#### Try it:
Nothing in the records may be dropped or altered when you repeat them.

#### Data supplied:
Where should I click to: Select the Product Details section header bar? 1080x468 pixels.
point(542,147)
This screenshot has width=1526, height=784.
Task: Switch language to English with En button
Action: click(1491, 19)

#### Response to this task:
Where should I click to: Select the Product Details section header bar? 1080x468 pixels.
point(542,147)
This screenshot has width=1526, height=784.
Task: Switch language to English with En button
Action: click(1491, 19)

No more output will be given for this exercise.